Während in Hessen heute morgen die Luft raus zu sein scheint, hält ganz Amerika heute und morgen die Luft an. Der schier endlose Präsidentschaftwahlkampf geht endlich zu Ende. Morgen abend werden die McCains und die Obamas genauso wie wir vor dem Fernseher hocken, und sie werden sich irgendwie leer vorkommen, nachdem sie monatelang jeden Tag ohne Unterbrechung wahlgekämpft haben. Für Amerika ist es eine Epochenentscheidung: Für einen Präsidenten am Ende seiner politischen Laufbahn, der mit seiner ganzen Biographie für das zwanzigste Jahrhundert steht, oder für einen Präsidenten auf dem Höhepunkt seiner Karriere mit einer Vision für das Amerika des einundzwanzigsten Jahrhunderts.

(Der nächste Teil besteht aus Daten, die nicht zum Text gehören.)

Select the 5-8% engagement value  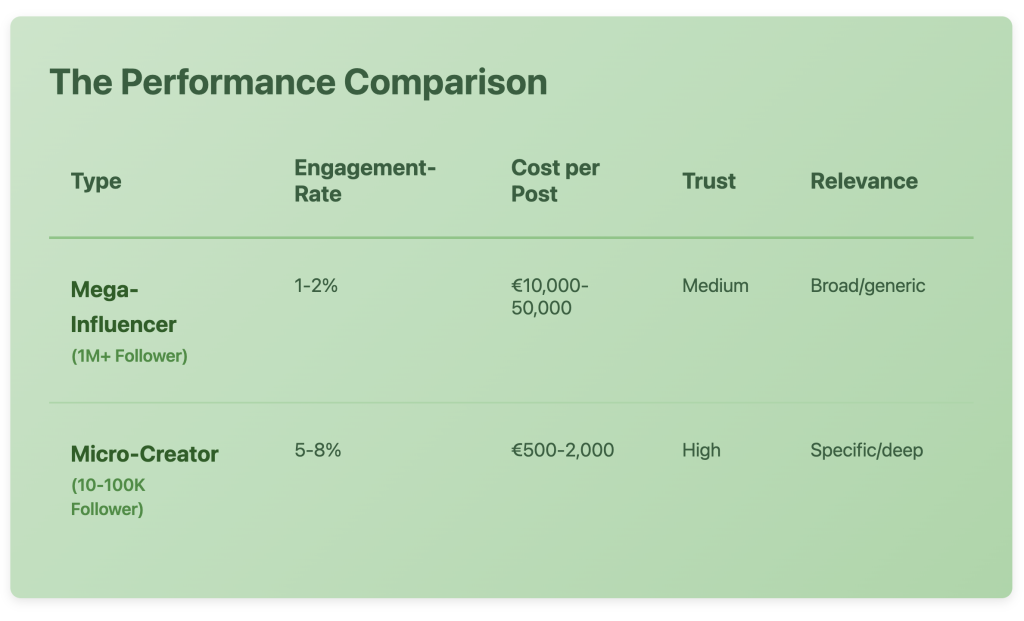coord(318,450)
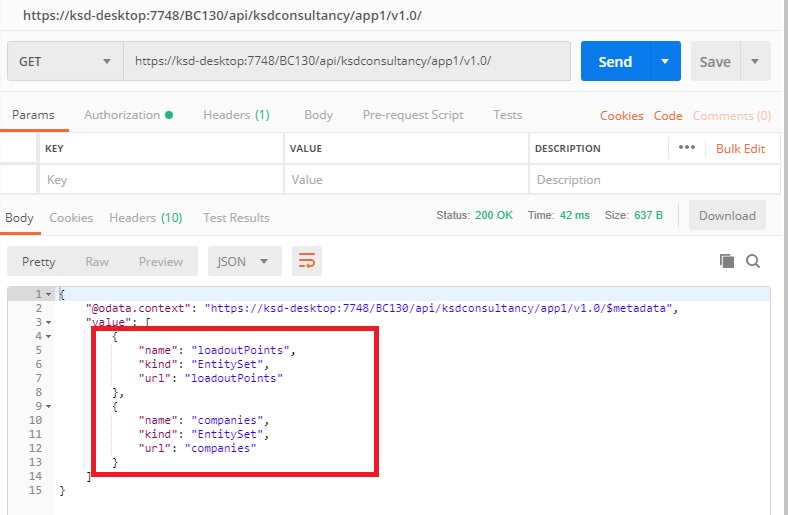Collapse the value array at line 3

48,323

Wer auch immer gewinnt, es ist zu hoffen, daß beide Parteien anschließend versuchen, die Spaltung der amerikanischen Gesellschaft zu überwinden, die insbesondere die Republikaner in diesem Wahlkampf betrieben haben. Da wurde unterschieden zwischen „richtigen“ Amerikanern, die republikanisch wählen, und dem unausgesprochenen Rest; da wurde behauptet, Obama sei mit Terroristen im Bunde; da durften republikanische Aktionisten rufen „Tötet Obama“, und als John McCain darauf angesprochen wurde, rechtfertigte er das mit dem Hinweis, seine Anhänger seien nun einmal aufrechte Patrioten, und auf die lasse er nichts kommen.

Herr Obama dagegen tritt immer wie ein Gentleman auf, erlaubte sich während des gesamten Wahlkampfes keinerlei Entgleisungen. Er war vielleicht nicht immer so mitreißend oder so konkret, wie manche sich das gewünscht hätten, aber er war immer präsidial. Wenn die Radiosender Leute auf der Straße interviewen, hört man mitunter „I believe this is going to be the next Great President“.

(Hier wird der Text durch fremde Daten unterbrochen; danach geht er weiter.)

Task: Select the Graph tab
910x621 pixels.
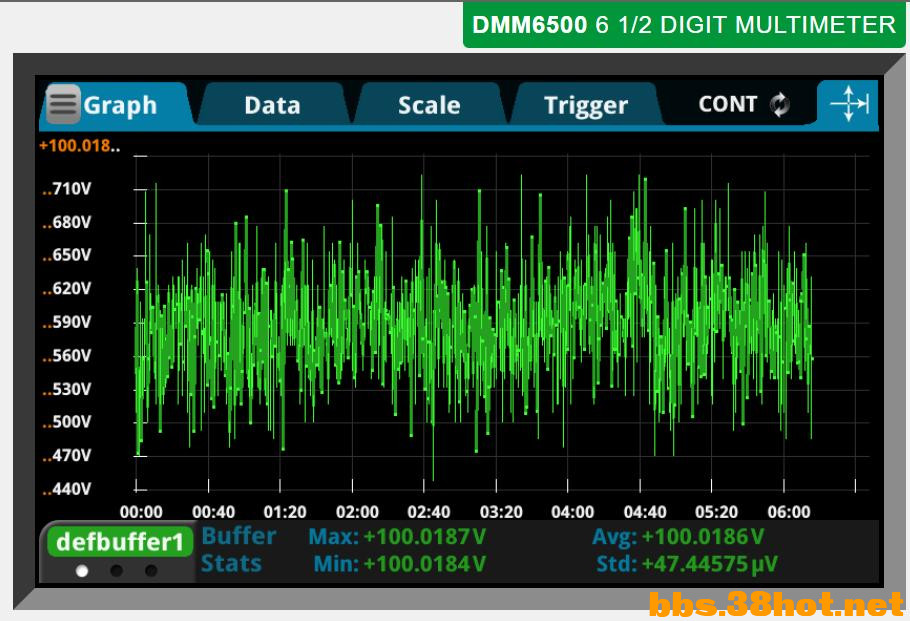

In Massachusetts ist ganz klar, wer hier die Nase vorne hat. Der Staat ist wahrscheinlich die Hochburg der Demokraten. Die Kennedy-Familie ist von hier. John Kerry, der Kandidat von 2004, wohnt in der Bostoner Altstadt. Wenn man durch die Straßen fährt, sieht man jede Menge Schilder im Vorgarten: „Obama 08“ (‚o-bama o-eight‘) – ich habe noch kein einziges McCain-Schild gesehen.

Morgen abend werde ich also wieder vor dem Fernseher sitzen. Das letzte Mal ging es um die Baseball-Meisterschaft, die die Red Sox übrigens verloren haben. Hoffentlich geht gibt es diesmal ein Erfolgserlebnis!